Task to carry out: Copy out the items from the line with "Close the 医嘱管理 tab with its X icon" to the line with "coord(482,39)", unchanged.

(Dataset rows)
(begin)

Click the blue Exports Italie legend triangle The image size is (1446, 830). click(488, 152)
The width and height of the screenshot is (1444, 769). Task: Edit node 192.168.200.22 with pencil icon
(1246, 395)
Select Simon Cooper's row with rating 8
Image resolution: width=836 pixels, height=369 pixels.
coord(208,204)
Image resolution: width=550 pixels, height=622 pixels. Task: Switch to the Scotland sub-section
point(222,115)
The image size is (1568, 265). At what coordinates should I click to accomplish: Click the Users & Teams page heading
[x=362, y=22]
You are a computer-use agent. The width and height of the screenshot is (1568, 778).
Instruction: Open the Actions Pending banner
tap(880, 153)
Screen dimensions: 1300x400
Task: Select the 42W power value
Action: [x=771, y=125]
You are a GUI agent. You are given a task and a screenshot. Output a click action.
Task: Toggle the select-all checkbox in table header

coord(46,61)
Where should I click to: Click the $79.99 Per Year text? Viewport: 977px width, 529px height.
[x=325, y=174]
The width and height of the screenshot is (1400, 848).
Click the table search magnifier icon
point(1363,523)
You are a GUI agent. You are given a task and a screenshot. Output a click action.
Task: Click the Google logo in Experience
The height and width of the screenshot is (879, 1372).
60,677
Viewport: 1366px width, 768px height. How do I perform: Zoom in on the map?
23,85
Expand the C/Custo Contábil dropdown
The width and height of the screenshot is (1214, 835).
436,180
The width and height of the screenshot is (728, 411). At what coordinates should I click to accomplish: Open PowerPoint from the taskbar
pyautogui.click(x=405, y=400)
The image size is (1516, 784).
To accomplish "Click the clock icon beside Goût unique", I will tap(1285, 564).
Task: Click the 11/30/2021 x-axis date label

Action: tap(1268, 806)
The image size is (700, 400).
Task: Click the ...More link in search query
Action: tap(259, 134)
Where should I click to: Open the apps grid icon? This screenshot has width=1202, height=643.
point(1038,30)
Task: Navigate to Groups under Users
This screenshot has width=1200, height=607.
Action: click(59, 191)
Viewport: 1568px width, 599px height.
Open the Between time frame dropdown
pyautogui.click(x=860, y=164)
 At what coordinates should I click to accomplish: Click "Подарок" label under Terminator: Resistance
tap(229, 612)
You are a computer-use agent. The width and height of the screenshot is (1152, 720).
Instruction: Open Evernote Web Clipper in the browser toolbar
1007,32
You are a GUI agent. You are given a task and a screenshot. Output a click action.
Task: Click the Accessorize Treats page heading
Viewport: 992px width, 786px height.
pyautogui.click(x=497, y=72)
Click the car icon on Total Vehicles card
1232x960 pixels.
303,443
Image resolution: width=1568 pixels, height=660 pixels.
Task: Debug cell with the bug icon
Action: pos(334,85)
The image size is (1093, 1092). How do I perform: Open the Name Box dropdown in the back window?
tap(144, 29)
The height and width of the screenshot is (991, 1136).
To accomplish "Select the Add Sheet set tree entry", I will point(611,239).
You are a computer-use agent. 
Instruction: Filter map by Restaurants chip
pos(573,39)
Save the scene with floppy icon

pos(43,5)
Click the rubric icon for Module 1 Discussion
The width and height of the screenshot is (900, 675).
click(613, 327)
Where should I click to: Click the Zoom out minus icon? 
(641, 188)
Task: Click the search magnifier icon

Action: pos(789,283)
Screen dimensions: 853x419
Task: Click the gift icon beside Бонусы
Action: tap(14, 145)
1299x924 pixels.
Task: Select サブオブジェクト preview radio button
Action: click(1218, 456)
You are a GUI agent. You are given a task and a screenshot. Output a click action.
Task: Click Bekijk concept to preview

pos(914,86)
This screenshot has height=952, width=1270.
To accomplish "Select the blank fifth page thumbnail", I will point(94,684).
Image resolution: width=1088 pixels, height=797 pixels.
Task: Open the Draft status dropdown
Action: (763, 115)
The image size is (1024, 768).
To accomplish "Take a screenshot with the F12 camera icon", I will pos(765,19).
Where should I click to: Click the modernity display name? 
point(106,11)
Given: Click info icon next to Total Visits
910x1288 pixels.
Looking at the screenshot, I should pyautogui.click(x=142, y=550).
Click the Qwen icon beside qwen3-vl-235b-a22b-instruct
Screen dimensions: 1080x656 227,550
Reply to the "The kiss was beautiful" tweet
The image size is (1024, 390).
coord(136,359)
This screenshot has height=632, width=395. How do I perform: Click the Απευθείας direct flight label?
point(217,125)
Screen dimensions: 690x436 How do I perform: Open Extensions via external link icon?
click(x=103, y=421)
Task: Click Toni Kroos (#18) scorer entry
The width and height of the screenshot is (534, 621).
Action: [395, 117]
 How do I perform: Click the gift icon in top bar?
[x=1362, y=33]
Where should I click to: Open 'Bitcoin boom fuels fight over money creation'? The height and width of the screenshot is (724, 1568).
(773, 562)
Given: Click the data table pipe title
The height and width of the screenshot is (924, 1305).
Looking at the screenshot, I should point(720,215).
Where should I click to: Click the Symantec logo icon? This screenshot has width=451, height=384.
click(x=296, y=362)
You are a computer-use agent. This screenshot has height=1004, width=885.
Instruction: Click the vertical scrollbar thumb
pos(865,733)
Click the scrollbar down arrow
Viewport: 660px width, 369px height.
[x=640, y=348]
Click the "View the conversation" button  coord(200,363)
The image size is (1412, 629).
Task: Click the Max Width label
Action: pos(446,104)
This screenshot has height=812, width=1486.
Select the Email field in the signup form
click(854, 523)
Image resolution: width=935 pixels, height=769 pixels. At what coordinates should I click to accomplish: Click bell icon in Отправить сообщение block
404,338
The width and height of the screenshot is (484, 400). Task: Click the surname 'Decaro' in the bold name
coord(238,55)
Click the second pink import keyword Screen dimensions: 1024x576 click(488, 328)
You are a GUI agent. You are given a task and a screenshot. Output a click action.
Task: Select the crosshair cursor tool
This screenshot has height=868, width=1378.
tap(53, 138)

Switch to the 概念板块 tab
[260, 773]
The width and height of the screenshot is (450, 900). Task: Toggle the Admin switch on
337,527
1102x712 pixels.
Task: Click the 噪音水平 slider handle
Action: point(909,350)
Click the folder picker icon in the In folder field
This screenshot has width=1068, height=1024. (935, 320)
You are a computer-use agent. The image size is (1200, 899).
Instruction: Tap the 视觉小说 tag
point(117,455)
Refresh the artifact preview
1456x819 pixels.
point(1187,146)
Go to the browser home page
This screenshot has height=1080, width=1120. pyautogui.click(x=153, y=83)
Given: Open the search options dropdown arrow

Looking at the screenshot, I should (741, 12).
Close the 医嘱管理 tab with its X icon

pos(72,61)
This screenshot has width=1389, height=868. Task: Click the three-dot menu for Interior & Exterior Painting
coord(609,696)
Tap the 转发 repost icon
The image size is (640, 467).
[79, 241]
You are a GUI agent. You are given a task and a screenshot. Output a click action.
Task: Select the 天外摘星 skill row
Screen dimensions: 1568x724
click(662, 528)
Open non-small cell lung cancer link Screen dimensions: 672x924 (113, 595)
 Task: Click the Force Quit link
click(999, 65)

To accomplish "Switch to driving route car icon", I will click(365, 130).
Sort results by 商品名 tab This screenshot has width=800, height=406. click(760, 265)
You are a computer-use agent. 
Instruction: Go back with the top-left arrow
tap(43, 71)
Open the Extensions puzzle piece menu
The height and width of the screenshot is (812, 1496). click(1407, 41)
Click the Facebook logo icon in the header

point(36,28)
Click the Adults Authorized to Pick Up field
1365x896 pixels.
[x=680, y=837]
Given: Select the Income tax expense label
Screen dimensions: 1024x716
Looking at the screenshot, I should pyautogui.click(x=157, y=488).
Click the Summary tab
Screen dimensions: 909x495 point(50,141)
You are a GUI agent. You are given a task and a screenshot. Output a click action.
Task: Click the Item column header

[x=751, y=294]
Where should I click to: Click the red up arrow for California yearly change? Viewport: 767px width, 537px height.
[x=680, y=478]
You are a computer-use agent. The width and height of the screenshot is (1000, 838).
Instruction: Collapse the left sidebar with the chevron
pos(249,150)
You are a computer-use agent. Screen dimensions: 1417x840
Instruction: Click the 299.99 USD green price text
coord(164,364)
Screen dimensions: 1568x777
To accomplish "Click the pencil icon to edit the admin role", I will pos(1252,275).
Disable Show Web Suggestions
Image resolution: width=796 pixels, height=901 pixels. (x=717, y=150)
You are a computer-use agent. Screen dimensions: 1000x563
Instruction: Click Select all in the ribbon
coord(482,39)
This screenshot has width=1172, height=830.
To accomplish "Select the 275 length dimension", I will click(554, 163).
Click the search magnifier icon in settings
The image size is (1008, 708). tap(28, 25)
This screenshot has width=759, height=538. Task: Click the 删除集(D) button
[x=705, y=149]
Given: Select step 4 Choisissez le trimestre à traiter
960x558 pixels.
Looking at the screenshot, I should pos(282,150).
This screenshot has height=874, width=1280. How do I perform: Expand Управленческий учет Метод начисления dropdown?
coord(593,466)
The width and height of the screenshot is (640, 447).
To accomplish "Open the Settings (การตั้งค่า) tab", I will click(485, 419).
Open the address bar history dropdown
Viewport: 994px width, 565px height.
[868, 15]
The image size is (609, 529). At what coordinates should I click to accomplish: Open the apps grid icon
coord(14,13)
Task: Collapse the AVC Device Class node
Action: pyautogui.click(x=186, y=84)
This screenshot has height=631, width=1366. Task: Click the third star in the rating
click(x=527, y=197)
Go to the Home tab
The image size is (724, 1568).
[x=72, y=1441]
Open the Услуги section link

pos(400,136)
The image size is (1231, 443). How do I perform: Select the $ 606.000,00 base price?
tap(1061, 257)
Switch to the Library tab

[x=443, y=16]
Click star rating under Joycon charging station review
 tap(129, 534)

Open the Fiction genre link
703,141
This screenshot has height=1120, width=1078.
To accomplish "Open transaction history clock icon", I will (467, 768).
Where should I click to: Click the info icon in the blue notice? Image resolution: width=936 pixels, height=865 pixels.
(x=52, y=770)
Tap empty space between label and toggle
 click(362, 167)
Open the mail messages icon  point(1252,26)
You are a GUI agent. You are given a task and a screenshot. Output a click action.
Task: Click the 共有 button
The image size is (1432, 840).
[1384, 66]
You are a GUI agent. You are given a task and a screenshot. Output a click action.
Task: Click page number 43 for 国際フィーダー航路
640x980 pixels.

(end)

Answer to this problem:
Close the 医嘱管理 tab with its X icon

pos(72,61)
This screenshot has width=1389, height=868. Task: Click the three-dot menu for Interior & Exterior Painting
coord(609,696)
Tap the 转发 repost icon
The image size is (640, 467).
[79, 241]
You are a GUI agent. You are given a task and a screenshot. Output a click action.
Task: Select the 天外摘星 skill row
Screen dimensions: 1568x724
click(662, 528)
Open non-small cell lung cancer link Screen dimensions: 672x924 (113, 595)
 Task: Click the Force Quit link
click(999, 65)

To accomplish "Switch to driving route car icon", I will click(365, 130).
Sort results by 商品名 tab This screenshot has width=800, height=406. click(760, 265)
You are a computer-use agent. 
Instruction: Go back with the top-left arrow
tap(43, 71)
Open the Extensions puzzle piece menu
The height and width of the screenshot is (812, 1496). click(1407, 41)
Click the Facebook logo icon in the header

point(36,28)
Click the Adults Authorized to Pick Up field
1365x896 pixels.
[x=680, y=837]
Given: Select the Income tax expense label
Screen dimensions: 1024x716
Looking at the screenshot, I should pyautogui.click(x=157, y=488).
Click the Summary tab
Screen dimensions: 909x495 point(50,141)
You are a GUI agent. You are given a task and a screenshot. Output a click action.
Task: Click the Item column header

[x=751, y=294]
Where should I click to: Click the red up arrow for California yearly change? Viewport: 767px width, 537px height.
[x=680, y=478]
You are a computer-use agent. The width and height of the screenshot is (1000, 838).
Instruction: Collapse the left sidebar with the chevron
pos(249,150)
You are a computer-use agent. Screen dimensions: 1417x840
Instruction: Click the 299.99 USD green price text
coord(164,364)
Screen dimensions: 1568x777
To accomplish "Click the pencil icon to edit the admin role", I will pos(1252,275).
Disable Show Web Suggestions
Image resolution: width=796 pixels, height=901 pixels. (x=717, y=150)
You are a computer-use agent. Screen dimensions: 1000x563
Instruction: Click Select all in the ribbon
coord(482,39)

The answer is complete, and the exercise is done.